O pátio, enquanto espaço para observação dos momentos de lazer das crianças da escola, não fornecia as condições materiais desejáveis para o desenvolvimento de atividade lúdicas, jogos e brincadeiras, mais elaboradas, e, por isso, foram registradas apenas 05 (cinco) tipos de brincadeiras: a brincadeira de polícia e ladrão, o jogo de futebol, as manjas variadas, cemitério e o jogo de casinha, o qual se desenvolve a partir da produção do imaginário da criança ao brincar.

Pelas argumentações apresentadas pôde-se deduzir várias formas de compreensão sobre a capacidade de brincar que tendem para a sua naturalização, na medida em que o professor não mencionam – de modo mais preciso – qual papel deveriam assumir em relação a sua constituição e desenvolvimento.
Observou-se que todos os elementos empíricos de que se dispõe induzem a concluir que as sessões tiveram pouco, ou possivelmente nenhum, impacto sobre os modos como, corriqueiramente, o professor analisa a inclusão de atividades lúdicas no cotidiano escolar, foi possível compreender que, apesar da compreensão acadêmico-científica dos professores sobre o brincar, as suas representações sobre o trabalho pedagógico, classicamente ligadas à priorização de atividades de leitura, escrita e cálculo, investimentos sistemáticos em produções nos cadernos escolares, envio regular de tarefas para casa, avaliações da aprendizagem formalizadas em boletins, as quais se configuram enquanto exigência do sistema de ensino e dos pais e/ou responsáveis tem dificultado a flexibilização da prática pedagógica em torno da ludicidade e valorização das culturas infantis.

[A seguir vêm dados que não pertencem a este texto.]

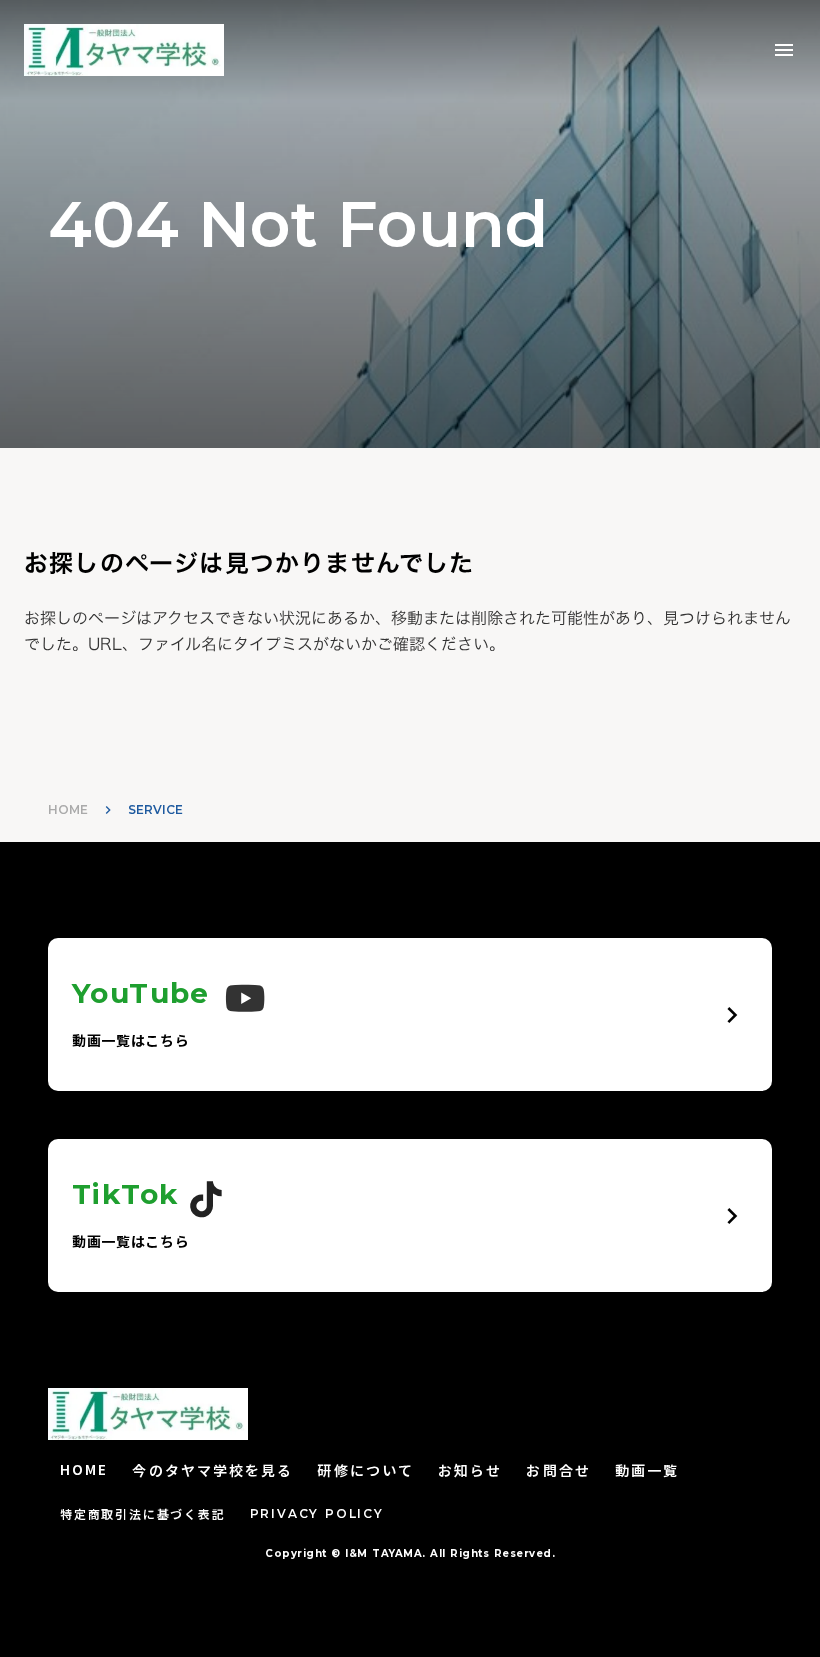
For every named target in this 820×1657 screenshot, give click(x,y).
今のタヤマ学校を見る (212, 1470)
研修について (365, 1470)
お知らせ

Enfatizar as inter-relações entre a cultura e cognição, o imbricamento entre os processos socioculturais colocados em ação no brincar e os exigidos nas práticas de produção de narrativas, no processo de elaboração de conceitos científicos, pode se configurar uma estratégia promissora para aproximar os familiares de uma posição mais consciente sobre a importância destas inovações na cultura escolar.

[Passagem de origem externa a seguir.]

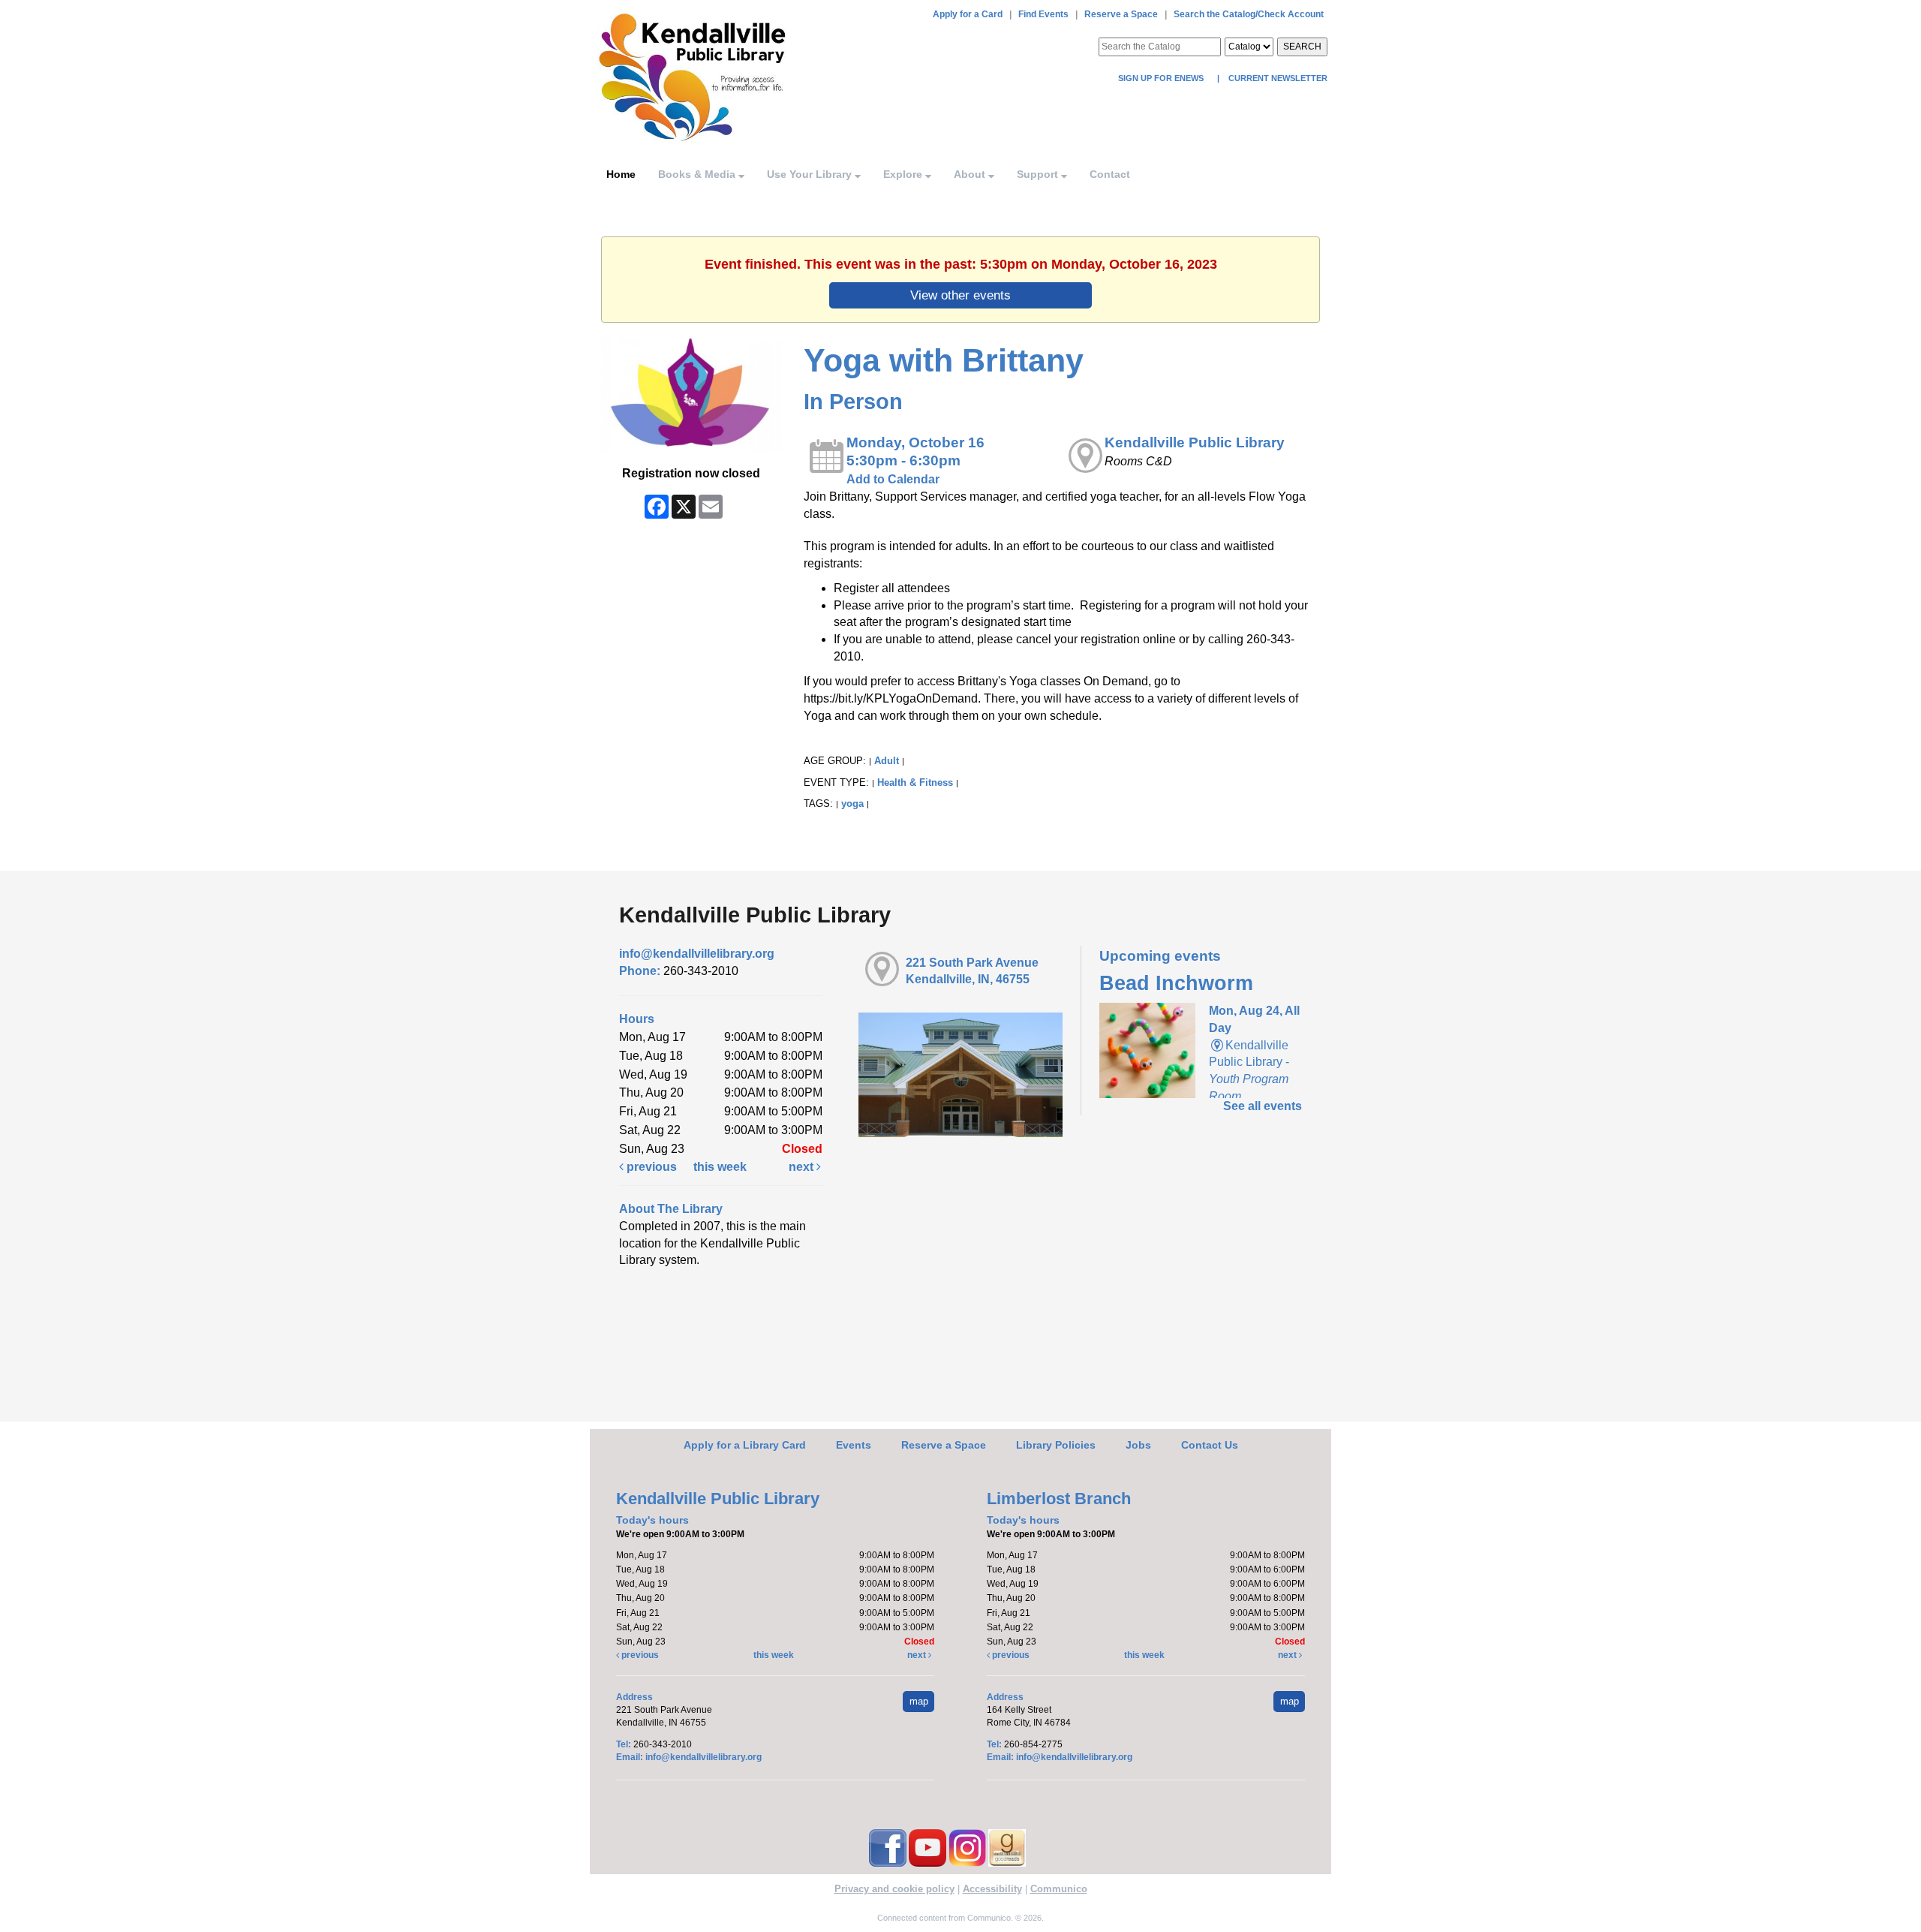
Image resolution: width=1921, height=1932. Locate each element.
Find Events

Certamente, também, não cabe ao professor elaborar estes argumentos num trabalho solitário. Entende-se que todos, comprometidos com a construção de uma infância e de uma escola de qualidade, devem estar implicados neste processo, sobretudo no que se refere à proposição do tema nos espaços de formação docente.


Palavras-chave: Brincar, infâncias, sociologia da infância, ressignificação cultural.